▶

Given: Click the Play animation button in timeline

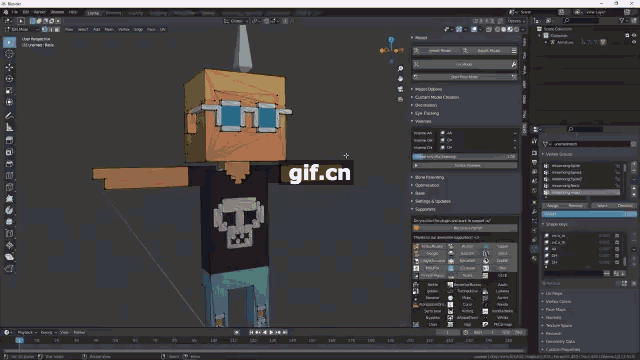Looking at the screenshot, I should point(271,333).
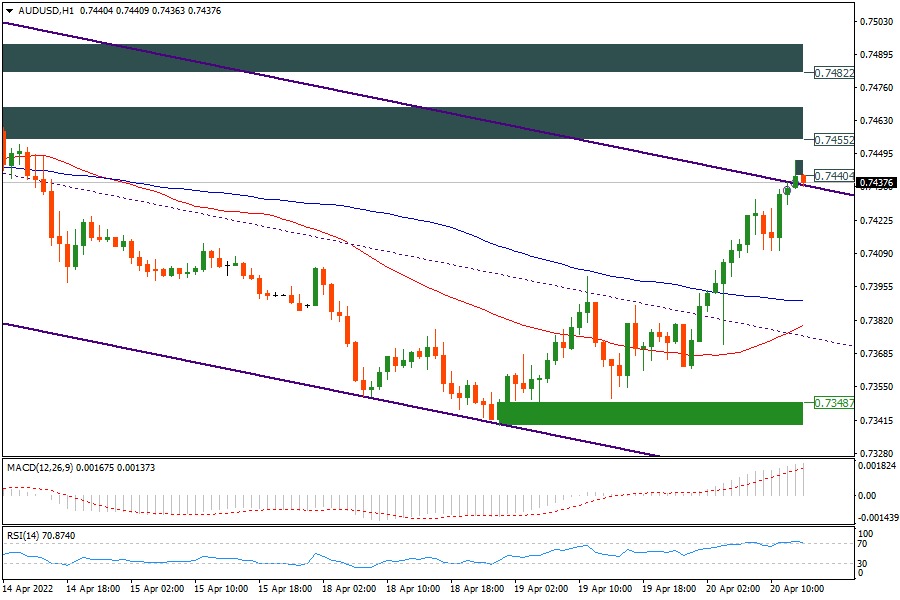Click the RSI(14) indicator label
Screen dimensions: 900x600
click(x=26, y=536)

◀
▶

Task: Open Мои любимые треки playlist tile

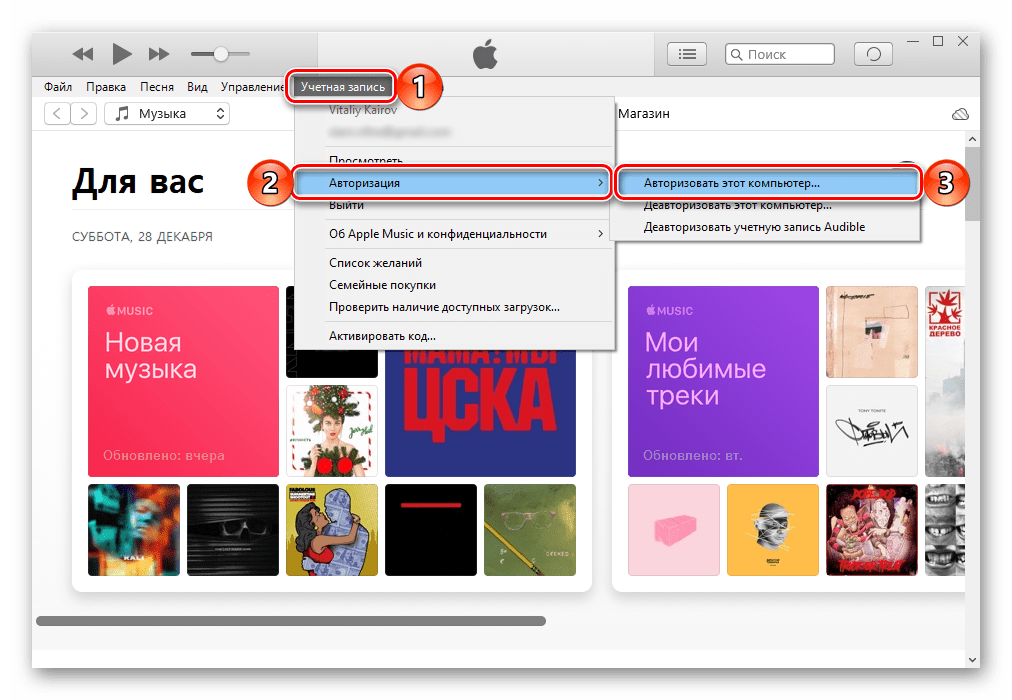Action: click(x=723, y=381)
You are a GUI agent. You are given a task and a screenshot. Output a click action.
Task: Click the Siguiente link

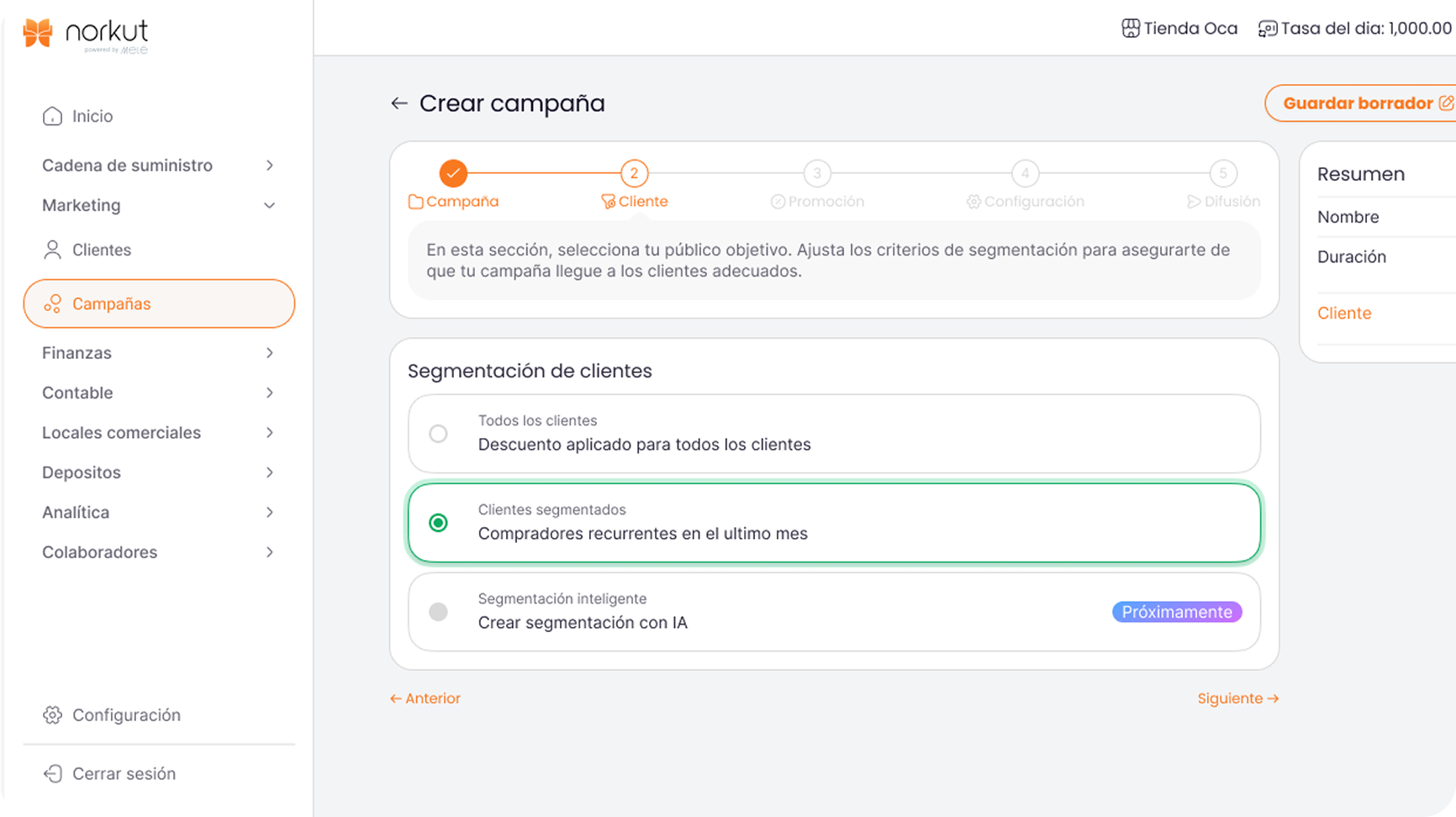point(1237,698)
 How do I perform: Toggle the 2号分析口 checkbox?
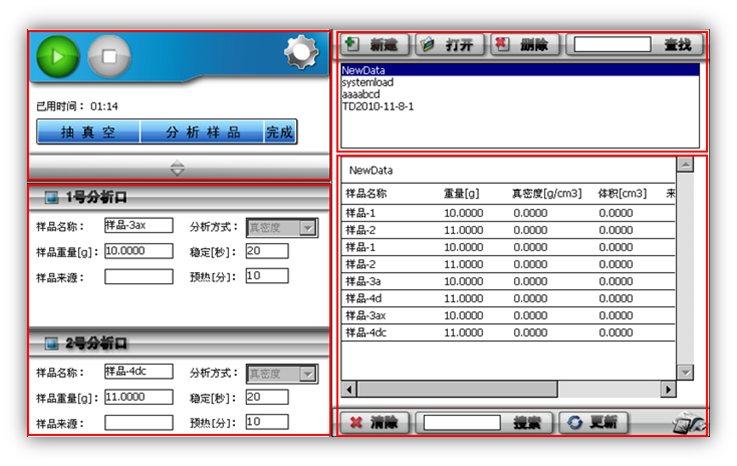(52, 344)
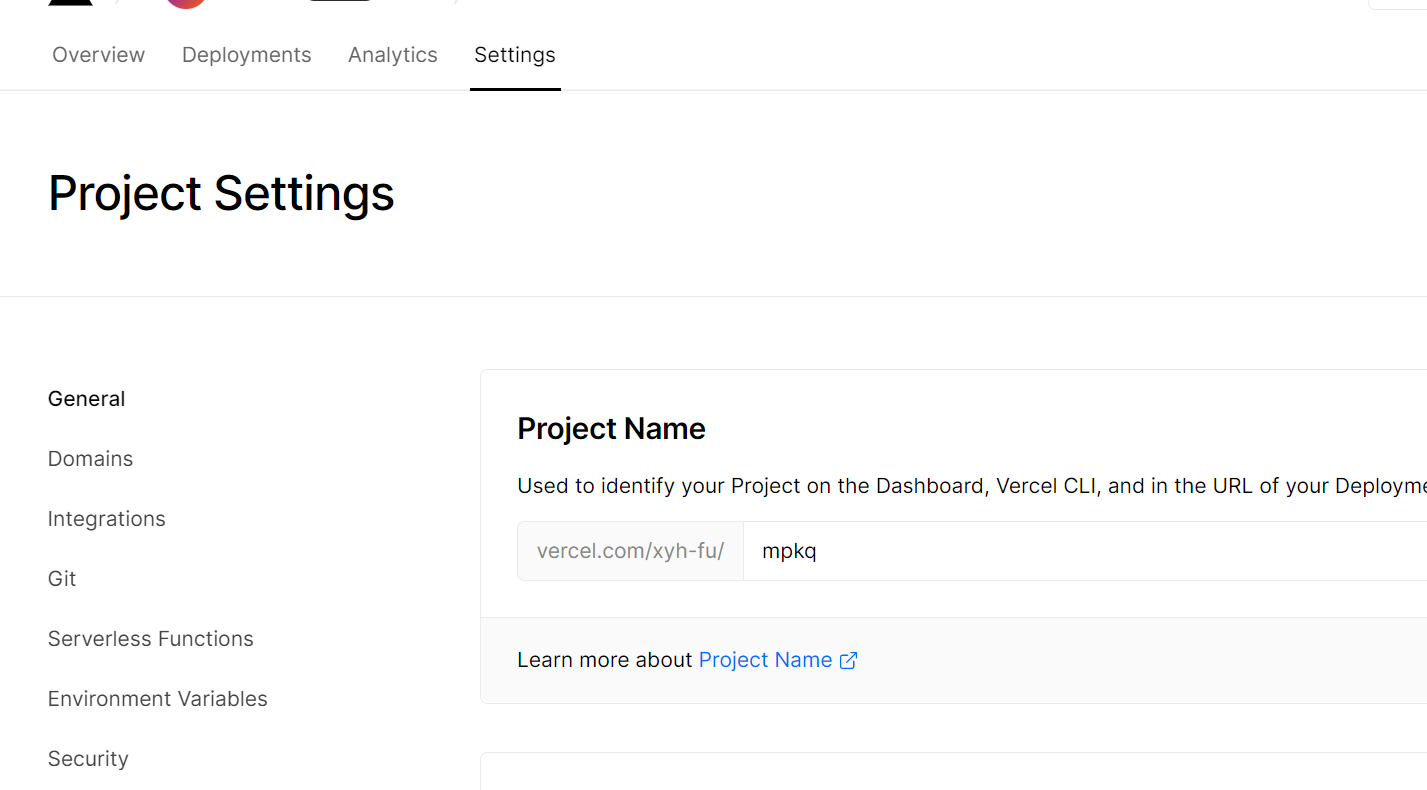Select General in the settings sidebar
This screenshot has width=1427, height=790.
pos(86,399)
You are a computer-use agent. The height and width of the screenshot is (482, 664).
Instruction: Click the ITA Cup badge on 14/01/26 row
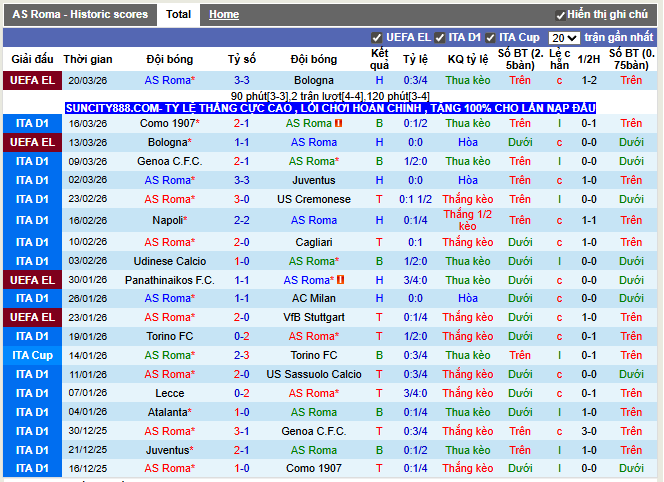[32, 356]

◀
▶

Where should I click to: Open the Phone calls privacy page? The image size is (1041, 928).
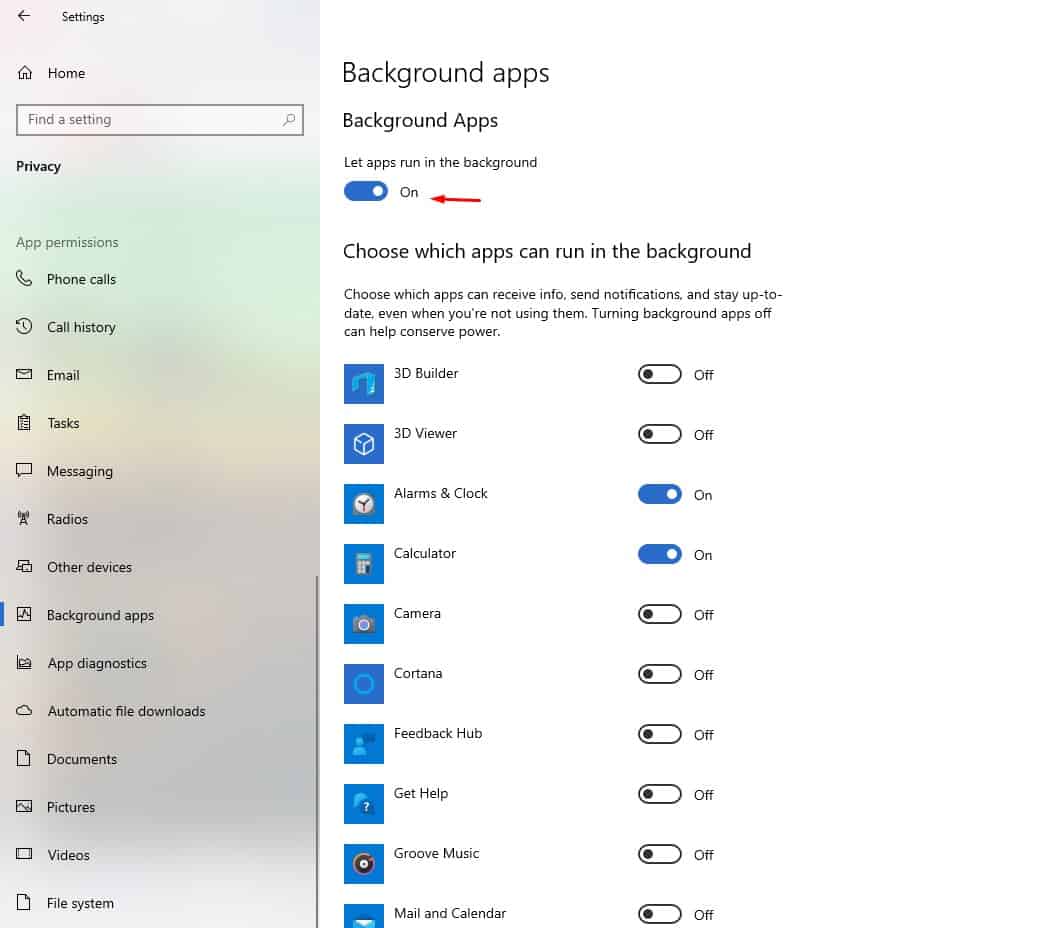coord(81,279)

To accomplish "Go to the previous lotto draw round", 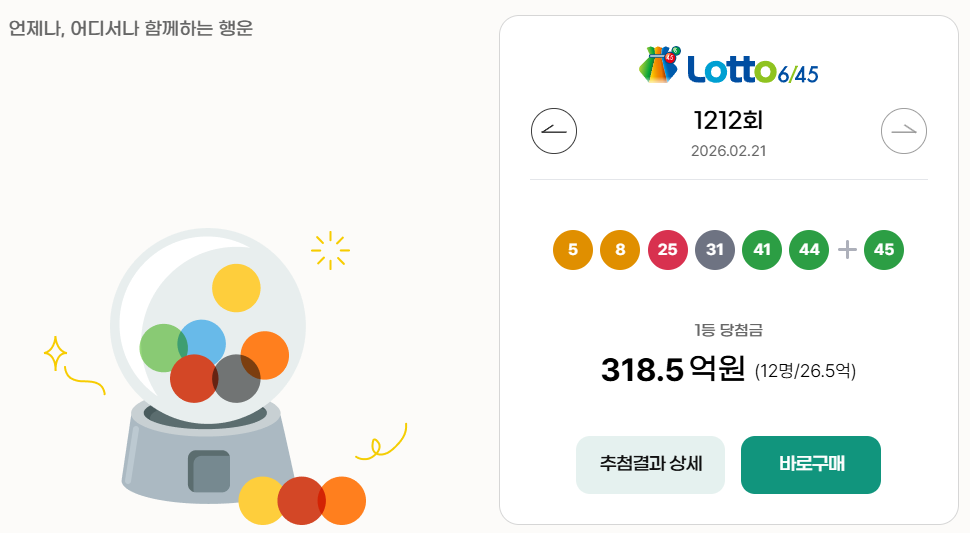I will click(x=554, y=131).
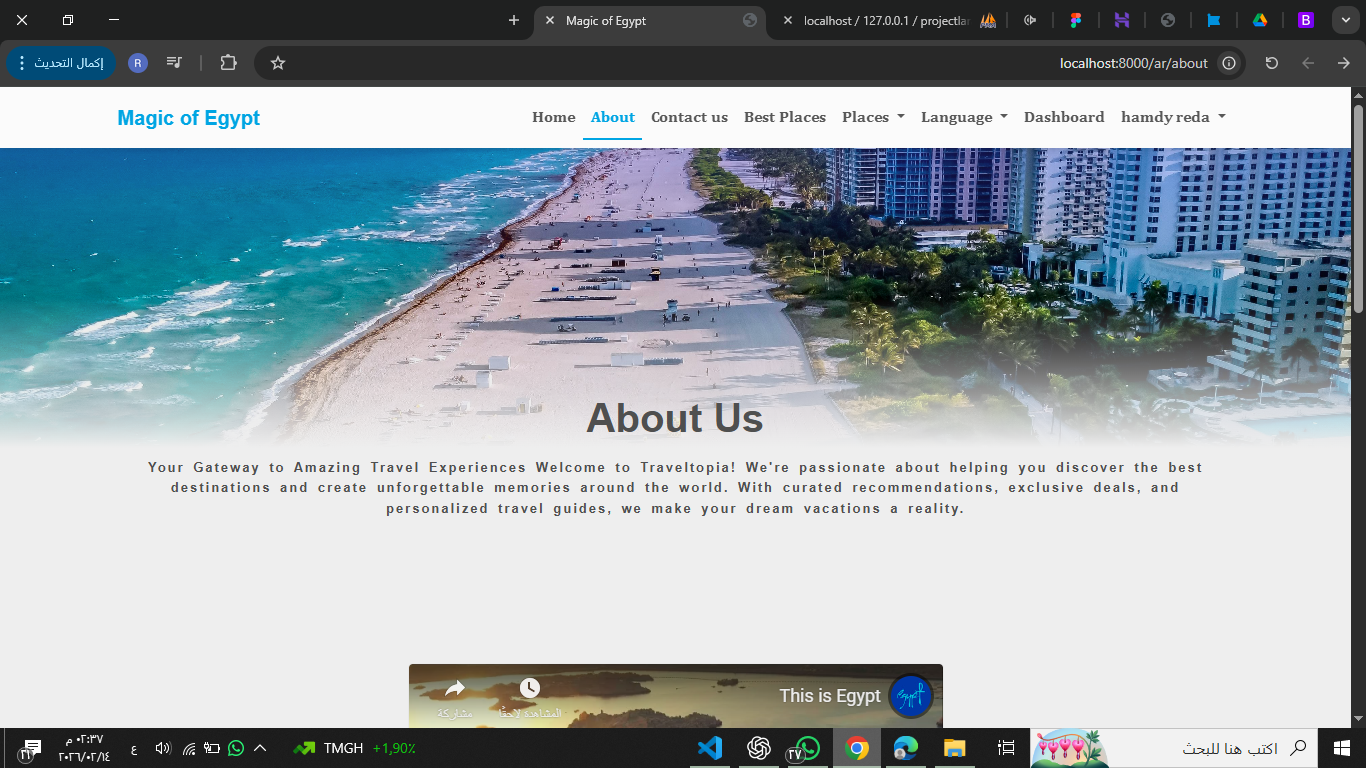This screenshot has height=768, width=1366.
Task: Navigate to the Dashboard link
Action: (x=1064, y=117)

◀

WHAT THIS TASK INVOLVES: Copy all lines of the material above where the string "agent" occurs.

WRITTEN ANSWER:
You are a GUI agent. You are given a task and a screenshot. Output a click action.
You are a computer-use agent. The height and width of the screenshot is (482, 664).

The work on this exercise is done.